In response to an Anadolu news agency query about the incident, the French Foreign Ministry said on Friday, “We have no comment.”
The aircraft, a Eurocopter AS350, crashed on Wednesday evening in Dohuk province in Iraq’s autonomous Kurdish region, “killing all passengers”, counter-terrorism officials from the region said.
Lawk Ghafuri, the head of foreign media relations in the Kurdistan Regional Government (KRG), wrote on social media that “at least five passengers of the helicopter” had been killed.
“Some of the passengers who were killed during the incident were PKK members according to initial investigations,” he told AFP news agency in a separate interview.
The KRG clarified that the helicopter did not belong to the PKK, but it confirmed that a number of terrorists were on board the aircraft.
The KRG also said it had contacted the Iraqi government, the US-led international coalition forces, and the Turkish government regarding the crash, and all three parties denied that the helicopter was theirs.
A so-called spokesperson for the PKK terror group was quoted by the Associated Press news agency as saying they may have a coalition helicopter carrying members of the YPG, PKK’s Syrian wing.
A spokesman for the US-led coalition declined to comment, saying the crash fell outside the scope of the coalition’s operations.
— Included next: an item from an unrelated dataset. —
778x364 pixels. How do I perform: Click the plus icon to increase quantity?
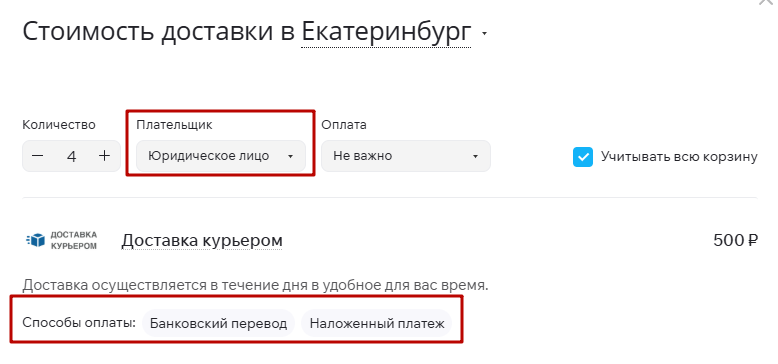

Turkish defence ministry officials said that initial reports that the helicopter had been Turkish were “completely untrue” and that there was no helicopter flight belonging to the Turkish military in the region.
A detailed investigation is underway to ascertain who owned the helicopter.
In its more than 35-year terror campaign against Türkiye, the PKK – listed as a terrorist organisation by Türkiye, the US, and the EU – has been responsible for the deaths of over 40,000 people, including women, children, and infants.